The response was swift, reinforced by market momentum. The following year, “The Most Precious of Cargoes” landed in competition, while “Flow” emerged from Un Certain Regard to become a global breakout, drawing 8.2 million admissions worldwide and winning the Oscar, setting a new benchmark for European animation. Those successes helped open the floodgates for 10 animated titles premiering this year.

Six of those films will play in competition at Annecy — among them “We Are Aliens,” “In Waves” and “Viva Carmen” — reflecting a closer alignment between the two festivals that has strengthened the wider ecosystem.

“Annecy anchors you within the animation world,” Raynal explains. “But it doesn’t really place you in the wider industry. Cannes is different. Returning there regularly gives you broader legitimacy with companies, key talent and financiers. That reach is something else entirely.”

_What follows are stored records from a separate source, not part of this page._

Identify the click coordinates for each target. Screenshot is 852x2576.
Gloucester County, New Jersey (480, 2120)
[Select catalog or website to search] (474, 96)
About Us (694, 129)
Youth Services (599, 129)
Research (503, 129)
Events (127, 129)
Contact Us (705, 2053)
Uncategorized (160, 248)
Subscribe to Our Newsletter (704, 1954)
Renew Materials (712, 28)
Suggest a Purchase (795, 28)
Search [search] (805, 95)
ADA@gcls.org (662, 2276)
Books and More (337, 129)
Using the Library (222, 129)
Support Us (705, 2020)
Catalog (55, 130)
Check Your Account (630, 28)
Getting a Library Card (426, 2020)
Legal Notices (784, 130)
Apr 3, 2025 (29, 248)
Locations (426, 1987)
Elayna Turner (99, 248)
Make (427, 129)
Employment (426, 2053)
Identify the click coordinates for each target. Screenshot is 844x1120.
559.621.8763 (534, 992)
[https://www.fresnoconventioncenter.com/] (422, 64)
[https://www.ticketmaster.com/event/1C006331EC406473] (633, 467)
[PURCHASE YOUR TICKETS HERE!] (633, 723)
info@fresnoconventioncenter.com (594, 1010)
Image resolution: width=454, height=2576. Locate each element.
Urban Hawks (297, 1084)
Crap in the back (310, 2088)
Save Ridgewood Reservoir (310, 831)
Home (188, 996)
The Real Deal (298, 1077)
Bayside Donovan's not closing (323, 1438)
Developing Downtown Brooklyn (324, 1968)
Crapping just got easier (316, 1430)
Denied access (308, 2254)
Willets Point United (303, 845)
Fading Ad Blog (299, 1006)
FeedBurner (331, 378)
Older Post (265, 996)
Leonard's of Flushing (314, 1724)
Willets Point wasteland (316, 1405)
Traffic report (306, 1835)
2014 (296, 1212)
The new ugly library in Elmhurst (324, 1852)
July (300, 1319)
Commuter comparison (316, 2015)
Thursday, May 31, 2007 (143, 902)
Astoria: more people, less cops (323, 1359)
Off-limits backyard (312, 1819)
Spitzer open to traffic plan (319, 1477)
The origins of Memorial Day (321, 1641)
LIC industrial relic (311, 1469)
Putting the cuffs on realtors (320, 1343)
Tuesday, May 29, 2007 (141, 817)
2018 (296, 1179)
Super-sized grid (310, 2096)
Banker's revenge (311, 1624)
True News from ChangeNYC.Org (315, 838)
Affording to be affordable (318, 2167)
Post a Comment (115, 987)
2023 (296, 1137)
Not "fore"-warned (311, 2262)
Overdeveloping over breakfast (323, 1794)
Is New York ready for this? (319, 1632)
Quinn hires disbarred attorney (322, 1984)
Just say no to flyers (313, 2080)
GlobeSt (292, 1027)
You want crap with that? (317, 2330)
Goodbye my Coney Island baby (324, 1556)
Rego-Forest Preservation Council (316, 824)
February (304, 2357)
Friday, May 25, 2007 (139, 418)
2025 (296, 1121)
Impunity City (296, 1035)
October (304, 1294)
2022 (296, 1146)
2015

Together, Cannes and Annecy now function as a reinforcing pipeline for producers like Raynal, where festival prestige leads to larger co-productions, broader financing opportunities, and greater international visibility — all feeding back into further festival success. “We Are Aliens,” for instance, is one of Miyu’s two Franco-Japanese co-productions this year, while the company’s previous title, “A New Dawn,” recently premiered in competition at Berlin.

“We’re no longer in the old logic of ‘let’s reserve one family slot for kids,’” says Charades co-founder Yohann Comte, who handled sales on “I Lost My Body” and “Flow.” “We’re seeing a much broader wave of ambitious adult animation, and festivals are far more open to it than before.”

Comte says visibility is reshaping the market. “These films are still hard to finance, but when titles like ‘Flow’ break through, distributors and sales agents pay attention. More buyers come in, minimum guarantees go up, and financiers become more willing to back ambitious projects. Sales agents spend more upfront, but that’s very good news for producers.”

This year, Charades is handling “In Waves” and “Tangles,” two projects with English-language casts and literary pedigree. Where Cannes once helped push European and Japanese animation into the U.S. awards circuit, prestige animation now targets the Croisette directly.

“Cannes is now a place people look for animation,” says one senior awards strategist. “Playing there opens doors, lowers resistance, and gets people to watch, support, and program it. Just saying ‘Cannes’ immediately changes the conversation.”

So those with projects in the pipeline can take comfort in one insider’s broader ambition.

“I am fundamentally opposed to a token animation slot,” says Directors’ Fortnight head Julien Rejl, who selected three titles from around 30 submissions — a record for the sidebar. “If one day we receive ten ambitious, compelling animated features, then we select all 10. Cannes is a festival of filmmakers and authors, whatever the format.”